>>>>

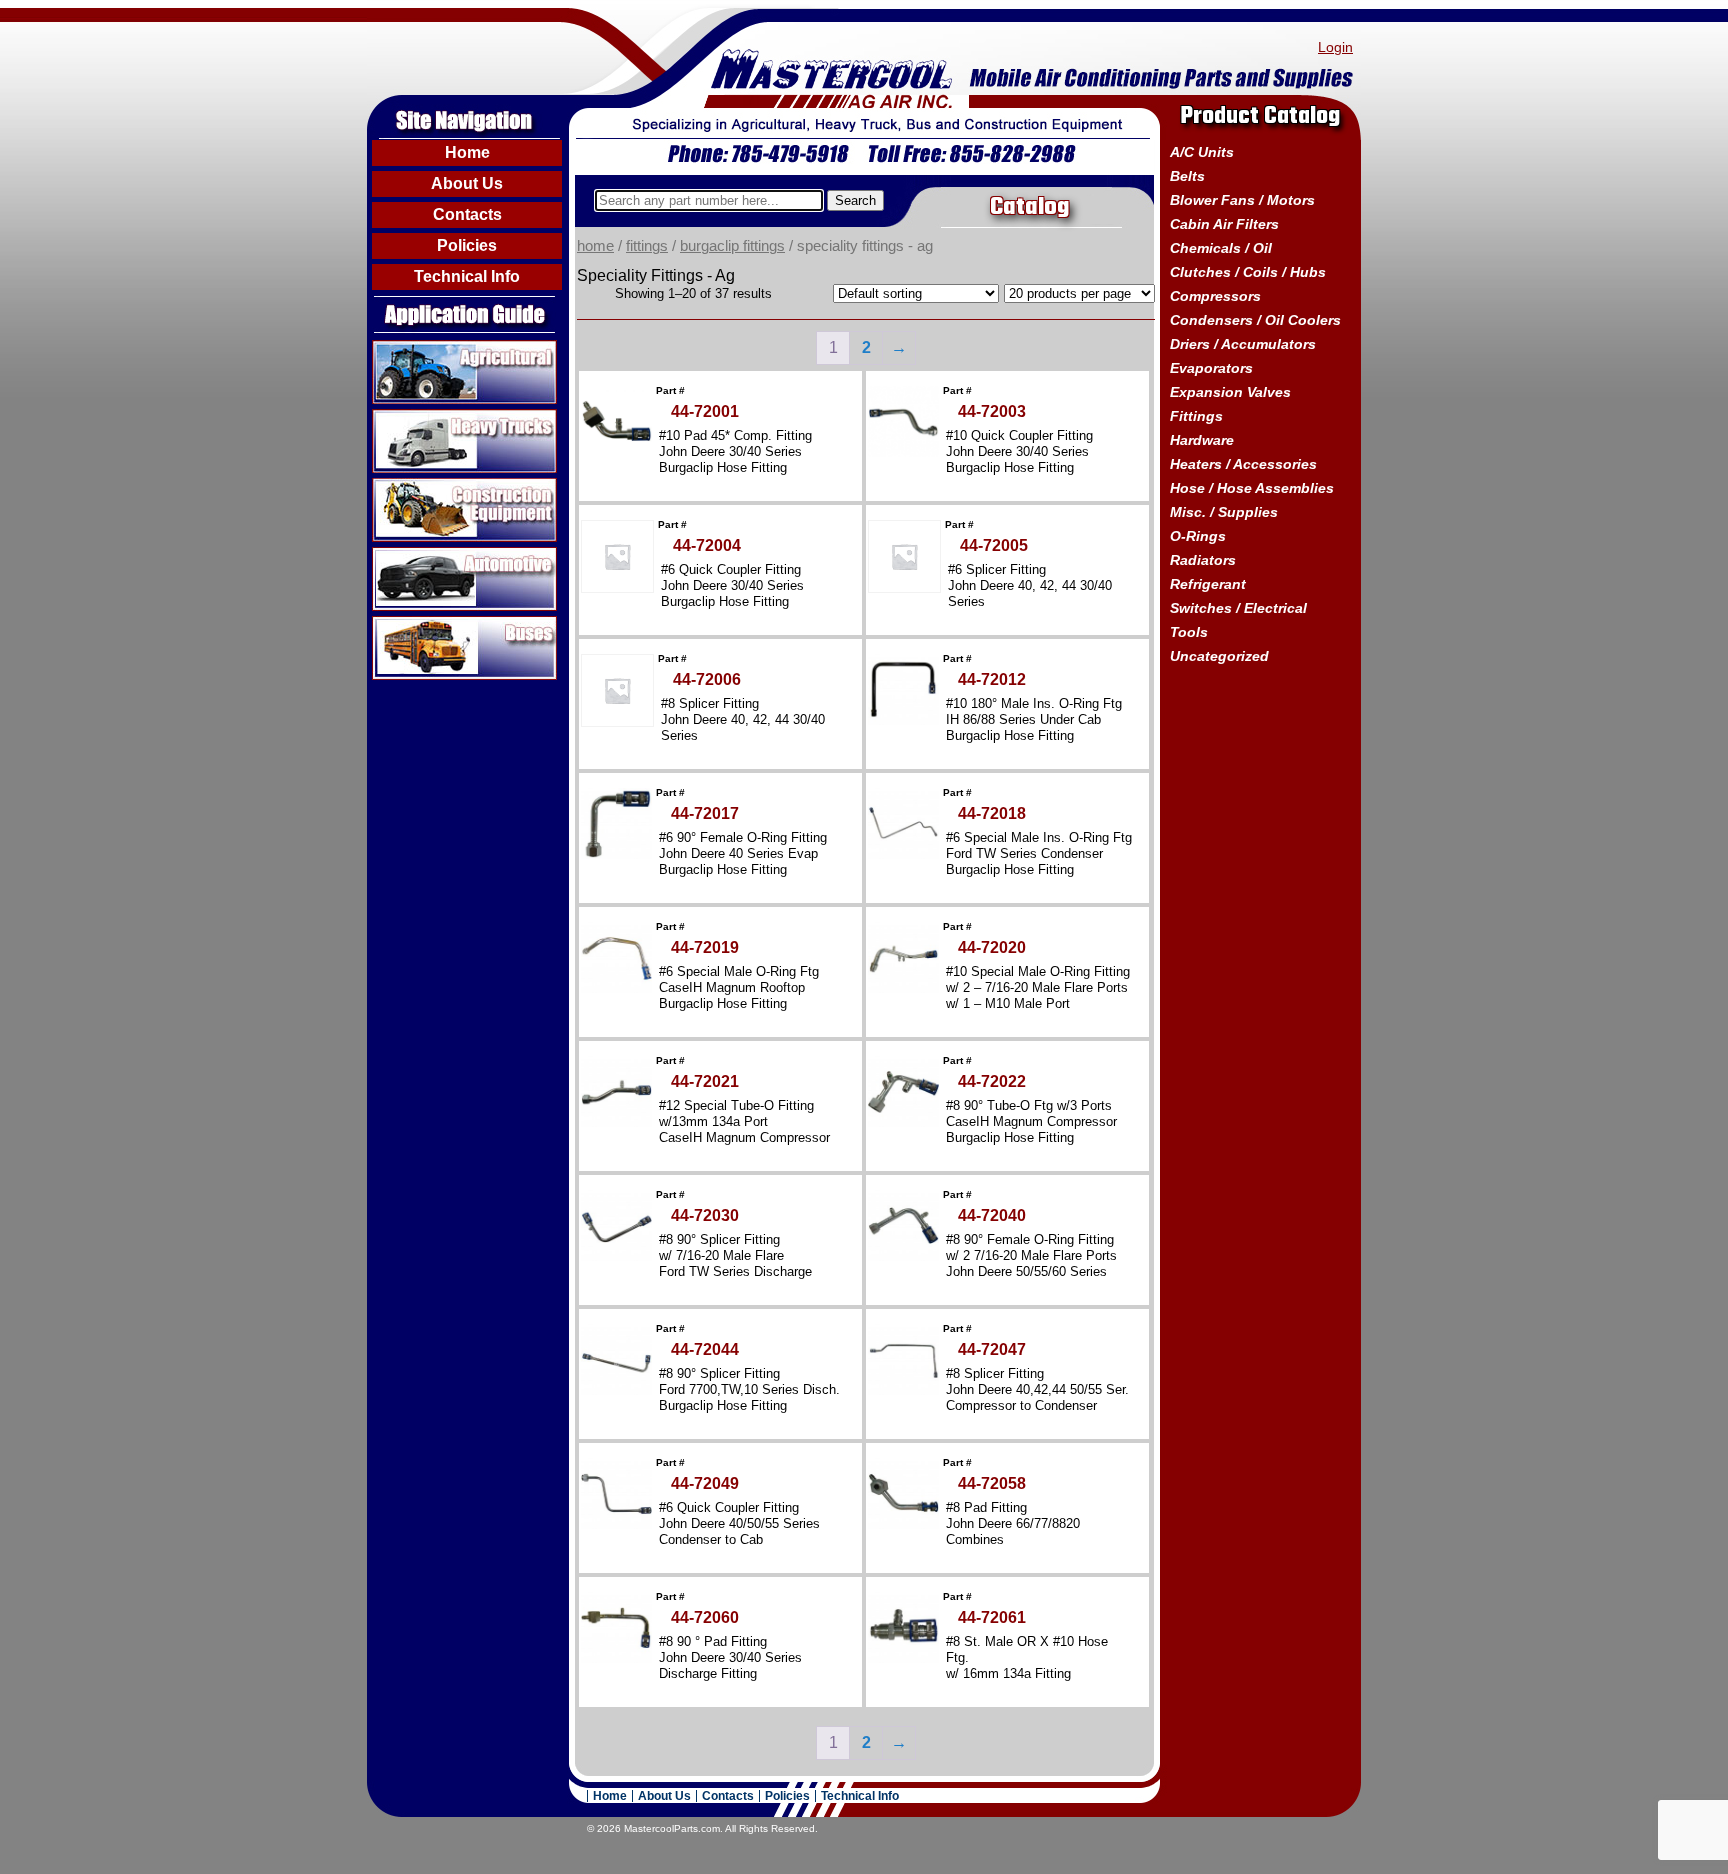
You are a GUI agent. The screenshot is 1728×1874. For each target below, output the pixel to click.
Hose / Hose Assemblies (1252, 488)
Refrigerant (1208, 584)
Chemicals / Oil (1221, 248)
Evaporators (1211, 368)
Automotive (412, 555)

<<<<

Task objective>
Using the records above, write out exactly the lines from the one containing "Refrigerant (1208, 584)" through the last, and add nothing.

Solution below>
Refrigerant (1208, 584)
Chemicals / Oil (1221, 248)
Evaporators (1211, 368)
Automotive (412, 555)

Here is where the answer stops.